When I started my training at MANN+HUMMEL in 2010, I expected many things to happen. However, I definitely did not expect to become an ambassador. Of course, I’m not a real ambassador – I’d have to train a bit longer for that – but I am a ‘training ambassador’. This is how it happened: for every apprenticeship that MANN+HUMMEL offers, there should be at least one apprentice who can advertise their work and training to students still in school. Our training manager, Ursula Fritz, asked me whether I might like to take on this role. I said yes – without really knowing what I was getting myself into.
Preparation is everything – for this reason, a training ambassador can (and should) start by attending a one-day seminar. This seminar provides information such as tips on how to give good presentations in front of groups of people, e.g. students. Some of these things I already knew from school, while others were uncharted territory. Armed with this knowledge, I set about revising the presentation I already had about my apprenticeship as a mechatronics engineer.
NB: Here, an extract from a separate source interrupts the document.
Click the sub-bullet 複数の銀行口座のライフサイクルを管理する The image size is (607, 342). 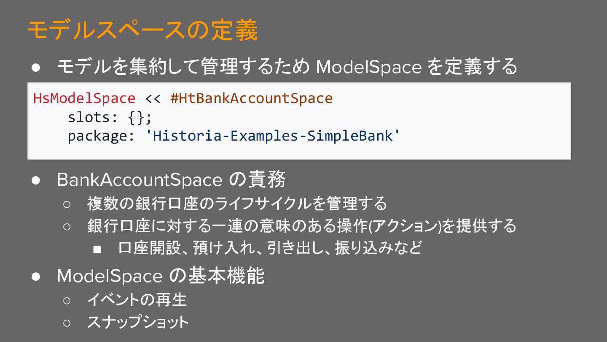tap(237, 204)
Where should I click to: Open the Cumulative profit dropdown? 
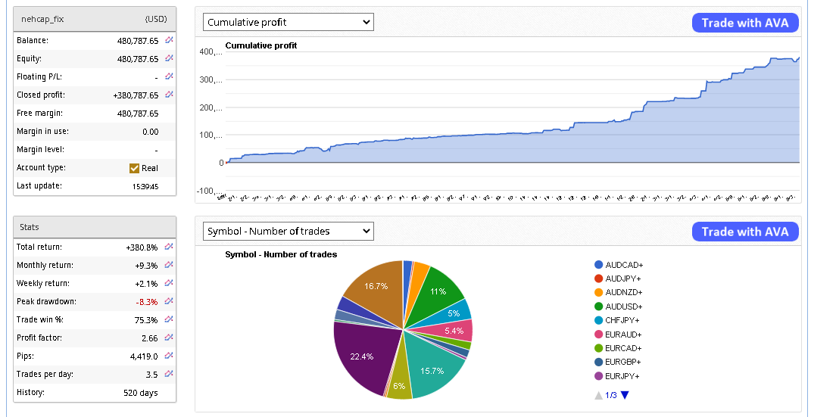point(289,23)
So far I have performed as a training ambassador on ‘theme days’ at the Gottlieb-Daimler school in Ludwigsburg, where I gave my presentation twice. But this experience has been enough for me to see the job of a teacher from a different perspective. Their job is pretty taxing! When the class is focussed on the subject, the job can be really fun. But disinterested, lethargic pupils can be irritating! I can now understand why teachers get so frustrated. It’s a positive sign if questions are asked after the presentation – these questions are usually on the subject of potential earnings. It’s not a bad question either. After all, the promotion opportunities and potential earnings are indeed significant factors which make my apprenticeship as a mechatronics engineer more appealing to me than the popular apprenticeships in car mechatronics. On the whole, I think that I have at least succeeded in making a few of my listeners curious about my job. Even a girl showed some real interest. Of course, girls can learn to do my job just as well as boys, but there are far fewer female mechatronics engineers than male ones. It would be good to see a change where more females entered in this field.
I will probably not have another opportunity to work as a training ambassador as I’m going to have to focus on studying for my final exam during my final six months of training. All in all, I’m happy to have done the job, even if it entailed more work than I’d anticipated. It has built up my self-confidence. For this reason, I would say ‘yes’ again if my training supervisor were to ask me.